| name | isomorphism-falsification |
| description | Strategy: Attack an isomorphism claim by demanding an explicit structure-preserving map and trying to break it. Targets any multi-language claim of the form 'X ≅ Y ≅ … across N mathematical languages'. Forces the claim to either earn the word 'isomorphism' or be demoted to 'analogy'. Methods: category theory (functor/natural-iso criteria), model theory, Lakatos monster-barring. |
| type | strategy |
| produces | IsomorphismVerdict |
Isomorphism Falsification
A dedicated attacker for the single most suspicious kind of claim an artifact can make: "X = Y = Z = W" asserted across multiple mathematical languages. "Isomorphism" is a precise mathematical word with a heavy burden of proof. "These things rhyme" is an analogy with almost none.
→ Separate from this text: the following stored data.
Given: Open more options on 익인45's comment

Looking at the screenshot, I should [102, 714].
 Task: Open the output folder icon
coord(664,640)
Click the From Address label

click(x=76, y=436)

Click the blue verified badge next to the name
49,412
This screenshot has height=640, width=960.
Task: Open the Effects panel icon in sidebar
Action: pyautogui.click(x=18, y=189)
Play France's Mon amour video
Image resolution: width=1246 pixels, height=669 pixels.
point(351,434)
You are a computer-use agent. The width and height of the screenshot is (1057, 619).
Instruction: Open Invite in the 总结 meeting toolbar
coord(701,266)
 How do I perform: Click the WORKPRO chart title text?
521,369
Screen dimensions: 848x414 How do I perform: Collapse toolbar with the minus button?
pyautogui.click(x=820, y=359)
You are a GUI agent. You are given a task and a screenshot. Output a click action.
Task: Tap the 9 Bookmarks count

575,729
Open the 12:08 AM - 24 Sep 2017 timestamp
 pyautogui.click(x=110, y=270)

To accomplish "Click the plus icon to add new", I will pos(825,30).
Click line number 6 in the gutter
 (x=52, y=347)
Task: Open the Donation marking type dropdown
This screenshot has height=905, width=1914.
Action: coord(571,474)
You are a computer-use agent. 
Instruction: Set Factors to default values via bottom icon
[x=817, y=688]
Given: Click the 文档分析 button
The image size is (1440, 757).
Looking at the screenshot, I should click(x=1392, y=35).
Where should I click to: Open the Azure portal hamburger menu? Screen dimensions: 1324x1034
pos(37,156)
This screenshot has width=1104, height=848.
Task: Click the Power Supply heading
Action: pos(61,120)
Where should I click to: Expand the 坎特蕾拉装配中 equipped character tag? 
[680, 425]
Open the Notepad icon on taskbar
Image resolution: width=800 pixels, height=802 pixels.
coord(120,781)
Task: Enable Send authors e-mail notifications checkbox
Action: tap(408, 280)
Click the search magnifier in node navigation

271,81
The danger is that a pleasing analogy gets promoted to "isomorphism" because it FEELS unifying — pure elegance-trap. This strategy forces the claim to pay its burden or be demoted.
Why this needs its own strategy
Generic debate/red-team will poke at it, but they don't know the specific bar an isomorphism must clear. This strategy encodes that bar. The burden of proof for "A ≅ B" is NOT "A and B share some features." It is: a map Φ: A → B that is (1) well-defined on all of A, (2) preserves the relevant structure (the operations/relations that matter — the composition of symmetries, the action of the generator, or whatever structure the artifact asserts is shared), (3) is invertible (or at least: the claimed correspondence is bijective on the objects we care about — the kernel/null/zero sets). Anything less is a homomorphism, a functor, an embedding, a loose analogy — each strictly weaker, and we must say which.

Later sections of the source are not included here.